Michael Burry is raising fresh alarms about the economics of artificial intelligence, noting that large language models (LLMs) may be fundamentally incompatible with the business model that made Google one of the most profitable companies in history.
In a new Against the Rules podcast interview, the “Big Short” investor breaks down why AI threatens Google Search at a structural level, focusing on the simple math behind what each system costs to run.
Before the hype cycle around chatbots, he says, Google’s core product succeeded because it was nearly free to deliver.
“Google Search, the magic thing about Google Search, was how little it cost. Because most requests were not monetizable. So for the 85% of searches they get, nobody’s going to buy anything. It’s history. ‘What did Columbus really do?’ It’s not monetizable. And so they better not lose a lot of money on that.”
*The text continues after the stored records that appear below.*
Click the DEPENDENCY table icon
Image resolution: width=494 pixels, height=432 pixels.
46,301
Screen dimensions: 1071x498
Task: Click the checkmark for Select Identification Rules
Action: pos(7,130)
According to Burry, Search worked because it scaled to billions of queries a day while costing Google fractions of a cent per answer. But the famed short-seller says AI blows that equation apart.
“AI changes that. AI is expensive. I run queries regularly that I know cost tens of dollars just for my inquiry. One inquiry. Google had those searches down to infinitesimal fractions of a cent. So that business is the golden goose, and it’s really basically all their cash flow.”
Burry also comments on the news that Warren Buffett’s Berkshire Hathaway bought $4.33 billion worth of Google (GOOGL) stock in Q3 of this year.
“We don’t know that that is Buffett that bought it, one. Two, Google is the value investors’ favorite in that group. It’s the one that everybody said, ‘Well, it’s cheaper than all the others.’ It’s got relative value and it is Google. But I know that since I got ChatGPT and Claude, I don’t use Google.”